Early Childhood Studies Professor Marisol Diaz strives to ensure her students have the tools and confidence they need to teach children from various cultural backgrounds.

She hopes to share some of that wisdom with other fellow educators by creating an educational video highlighting her teaching methods. The film project is linked to a new CSU faculty fellowship initiative to create a more diverse learning space for multilingual classrooms.

Diaz, who specializes in multilingual literacy and reading and writing courses, was one of 10 CSU faculty members selected for the fellowship and jumped on the opportunity to be a part of the effort.

“In this fellowship, I really get to showcase and share these interests,” she said. “One of the goals of this program is to bring in all these experts across California with diverse and awesome backgrounds. We get to create resources for other professors and educators to use in their classrooms. Being connected through this fellowship is time I really value, because innovation needs that. We can’t do this alone.”

The CSU launched the Early Childhood Multilingual Literacy Teacher Preparation Faculty Fellowship to align with California’s goal of better supporting bilingual education.

 The fellowship, run by the CSU Center for the Advancement of Reading & Writing (CAR/W), aims to strengthen the preparation of future early childhood educators through a multilingual learning lens.

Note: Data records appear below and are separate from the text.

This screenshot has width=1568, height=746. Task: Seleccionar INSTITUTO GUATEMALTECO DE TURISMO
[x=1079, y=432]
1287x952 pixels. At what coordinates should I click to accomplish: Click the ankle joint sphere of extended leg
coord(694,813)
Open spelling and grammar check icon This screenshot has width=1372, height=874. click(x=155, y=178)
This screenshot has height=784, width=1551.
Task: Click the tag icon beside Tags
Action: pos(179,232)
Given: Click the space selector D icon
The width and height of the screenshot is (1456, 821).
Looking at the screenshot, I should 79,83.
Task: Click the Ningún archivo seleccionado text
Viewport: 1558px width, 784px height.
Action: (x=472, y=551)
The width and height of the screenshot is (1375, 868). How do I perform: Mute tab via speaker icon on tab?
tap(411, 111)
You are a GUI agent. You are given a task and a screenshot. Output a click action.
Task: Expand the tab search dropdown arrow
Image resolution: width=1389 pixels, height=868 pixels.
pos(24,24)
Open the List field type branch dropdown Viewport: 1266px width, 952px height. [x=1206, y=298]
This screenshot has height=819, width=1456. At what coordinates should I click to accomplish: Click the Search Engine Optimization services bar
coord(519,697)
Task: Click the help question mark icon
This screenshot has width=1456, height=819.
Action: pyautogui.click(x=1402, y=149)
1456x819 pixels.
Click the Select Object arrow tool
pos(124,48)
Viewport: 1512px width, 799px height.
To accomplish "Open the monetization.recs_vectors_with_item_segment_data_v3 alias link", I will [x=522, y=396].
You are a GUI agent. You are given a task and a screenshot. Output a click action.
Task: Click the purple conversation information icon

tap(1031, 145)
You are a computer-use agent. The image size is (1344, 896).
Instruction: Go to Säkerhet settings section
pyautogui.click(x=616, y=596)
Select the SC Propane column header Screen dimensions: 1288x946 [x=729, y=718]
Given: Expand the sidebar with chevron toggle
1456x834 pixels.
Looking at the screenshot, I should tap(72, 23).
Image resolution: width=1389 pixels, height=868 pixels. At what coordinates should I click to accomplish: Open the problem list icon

The founding cohort meets monthly to share ideas and discuss projects they are working on.  The faculty members were given the liberty to think of a resource they wanted to create. This could be a syllabus, assignment, or other classroom resources. Diaz’s idea was to create a video along with supporting resources to share her pedagogy in her classroom at CPP, focusing on phonological awareness, the ability to recognize sound patterns while reading,  and multilingual learners in her ECS 3600 course.

Diaz has been collaborating with MediaVision on her video. She created a storyboard and plan for executing her documentary, and with the OK from her students, she has been recording her lectures so others in the CSU will be able to see her hands-on, interdisciplinary and critical manner of teaching. Part of the video will include student testimonials on how they learn these principles.

The project includes students doing teaching simulations, where they create a multicultural literacy lesson grounded in theory, literacy and language acquisition. The students practice teaching each other, almost like playing.

Diaz noted how this approach is grounded in Cal Poly Pomona’s philosophy.

“I think this is especially important to our CPP Become by Doing,” she said. “We never really arrive. I am still in the process of becoming. I think this showcases our approach as a polytechnic university in how we are not only teaching these things through lectures and assignments, but also by being super hands-on, engaged and with a lot of reflection.”

The video, along with all of the other faculty fellow resources, will be available for all CSU campuses and the public in an open space that can be accessed via the CAR/W website by fall 2026.

Diaz is hoping this will make an impact on the field of multicultural education. She wants her students, who come from all cultural backgrounds, to be prepared in this subject and feel confident entering the workforce and teaching little ones someday.

“This is going to hopefully empower students in their own identities,” she said. “Students can grow in their appreciation for the diversity that is in their society and community. The heart of an educator is making space for everyone.”